By Alison Gopnik
July 21, 2022
Fifty years ago, Walter Mischel and colleagues wanted to measure how well young children could resist temptation. He invented the famous “marshmallow” test. Children could either eat one marshmallow right away or wait 15 minutes and get two marshmallows. Four-year-olds agonized over the decision, sitting on their hands or turning their heads away from the tempting treat, but still most of them gave in. As researchers tracked the children over the following decades, it turned out, remarkably, that the children who waited longer also did better in school and life later on.
But why did some children wait longer than others? It’s easy to think that “will” or “self-control” is an intrinsic ability, a psychological superpower, and that some children just have more of it than others. But a new study in the journal Psychological Science by Yuko Munakata at the University of California at Davis, Kaichi Yanaoka at the University of Tokyo and colleagues suggests that this is the wrong picture. Our ability to resist temptation may reflect habits and social rules as much as personal willpower.
Dr. Munakata was inspired by a sabbatical in Kyoto with her young American-born children. She noticed that her kids’ Japanese school had a lunchtime ritual: The children had to wait until everybody was served before they got the signal to eat the food in front of them. This is typical in Japan. Everyone at the table says Itadakimasu together before they start (literally “I humbly receive” but more like “Bon appétit”). At first, Dr. Munakata’s kids, like children in the “marshmallow test,” had a very hard time waiting. But the other children in the school quickly let them know how they should behave, and they rapidly caught on.

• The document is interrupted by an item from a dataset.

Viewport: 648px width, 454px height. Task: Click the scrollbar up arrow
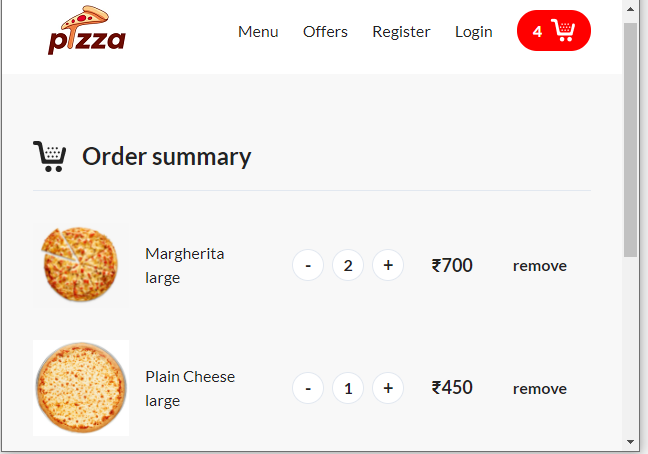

So do Japanese children simply have more self-control than American ones? The researchers realized that U.S. children also have similar rituals—but about waiting to open gifts rather than waiting to eat snacks. Half the fun of Christmas, for instance, comes from seeing the wrapped presents under the tree and knowing that you can’t open them until Dec. 25th. Birthday parties often work the same way—presents pile up on the table, and the birthday boy or girl has to wait to open them. Japanese children don’t typically have these rituals around present-opening—presents come all year round, and the assumption is that you open them as soon as you get them.
So Dr. Munakata sat down with her Japanese collaborators, Drs. Yanaoka and Satoru Saito, and the international team designed a simple experiment. They gave Japanese and American children two different delay-of-gratification tasks: the classic marshmallow task In which you can eat one snack now or get two snacks later, and an almost identical task about gifts. Preschoolers had trouble resisting both temptations. But the Japanese children waited longer than the U.S. kids in the marshmallow test. And when it came to opening gifts, the U.S. children resisted temptation longer than the Japanese children.
The experimenters also measured whether the children’s ability to wait related to their view of other social conventions. For instance, would children who were more reluctant to break preschool rules also wait longer? There was a correlation, but only for the respective cultural task. The Japanese children only did better on the food task, while the American children only did better on the gift task.
We think of self-control as the insistent voice in our heads that keeps us in line: “Leave that marshmallow (or present or glass of wine or Twitter feed) alone!” But the unnoticed, unconscious habits of our particular culture, whether at snack time or on Christmas morning, may play a greater role in shaping what children do both in the lab and in their future lives.